DATA EXTRACT START

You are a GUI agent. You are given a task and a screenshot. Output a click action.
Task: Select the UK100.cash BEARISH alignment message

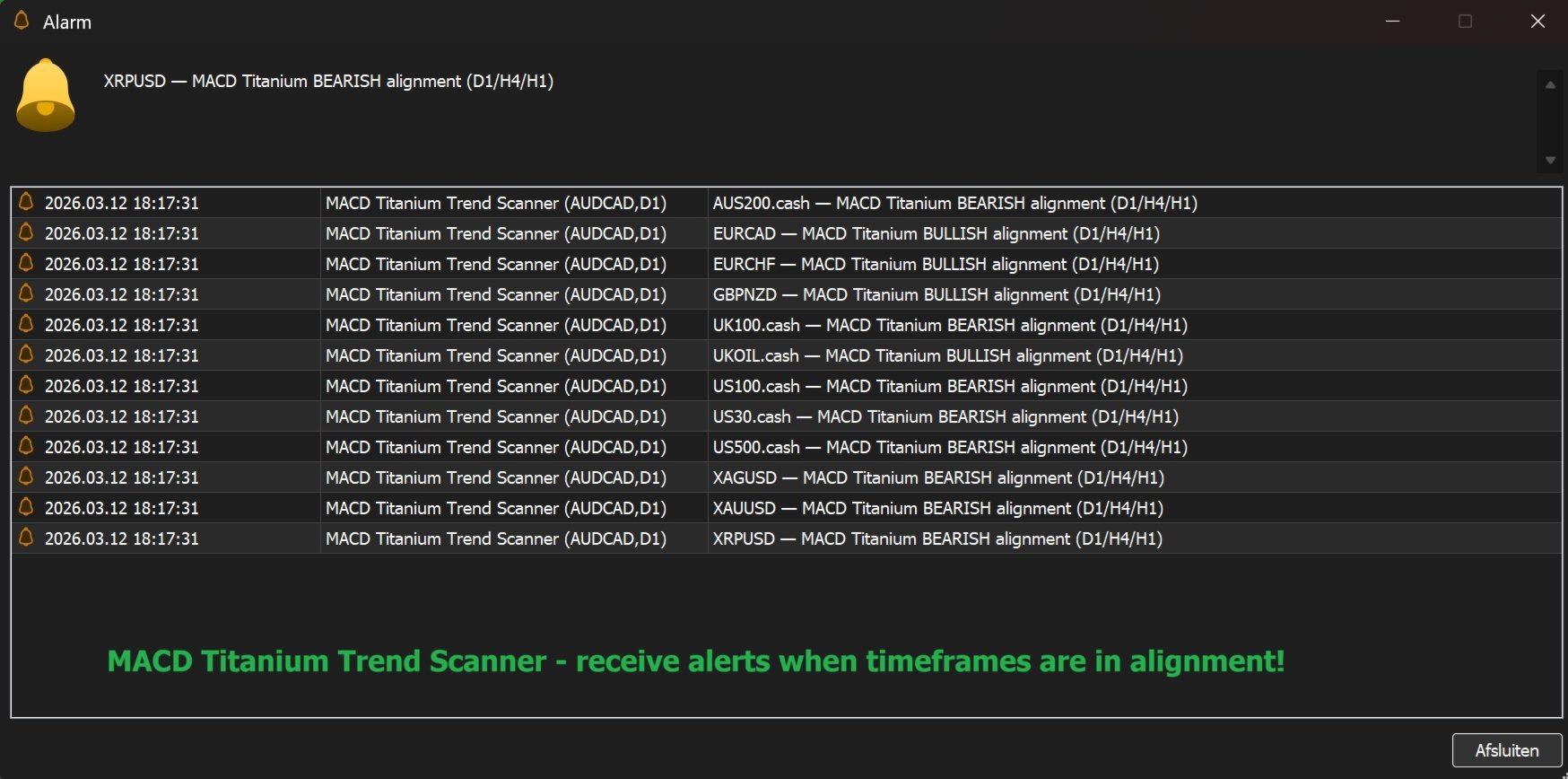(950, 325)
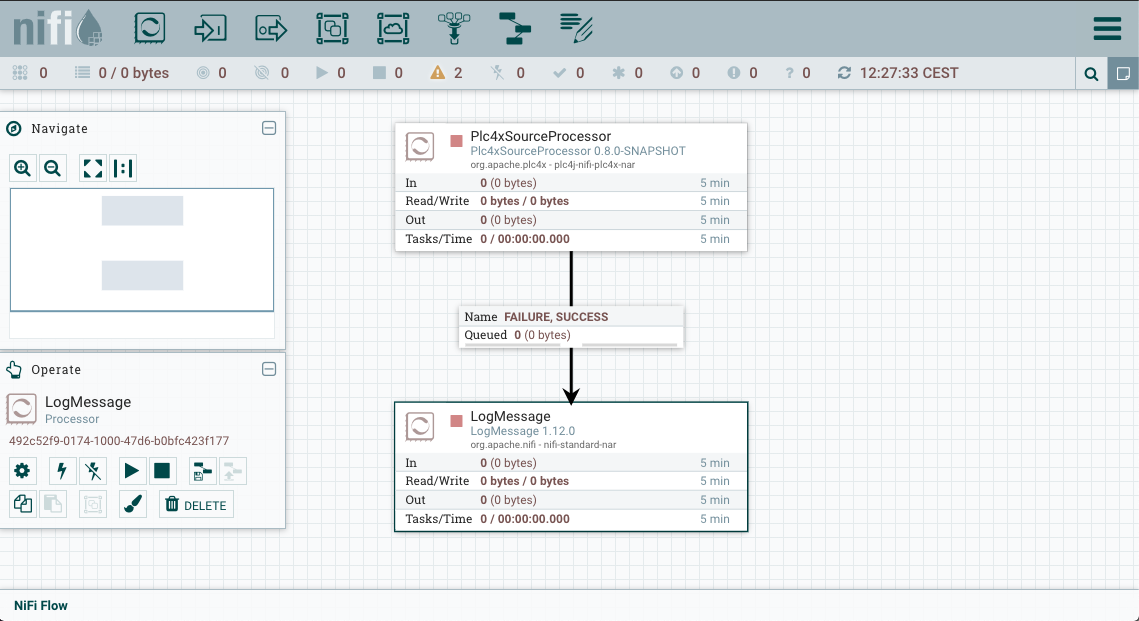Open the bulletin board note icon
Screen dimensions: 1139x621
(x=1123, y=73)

DATA EXTRACT END

EXERCISE REQUIREMENTS — If pictures appear among the entries above, omit them; repeat everything else verbatim.

RESPONSE —
You are a GUI agent. You are given a task and a screenshot. Output a click action.
Task: Select the UK100.cash BEARISH alignment message

(950, 325)
Open the bulletin board note icon
Screen dimensions: 1139x621
(x=1123, y=73)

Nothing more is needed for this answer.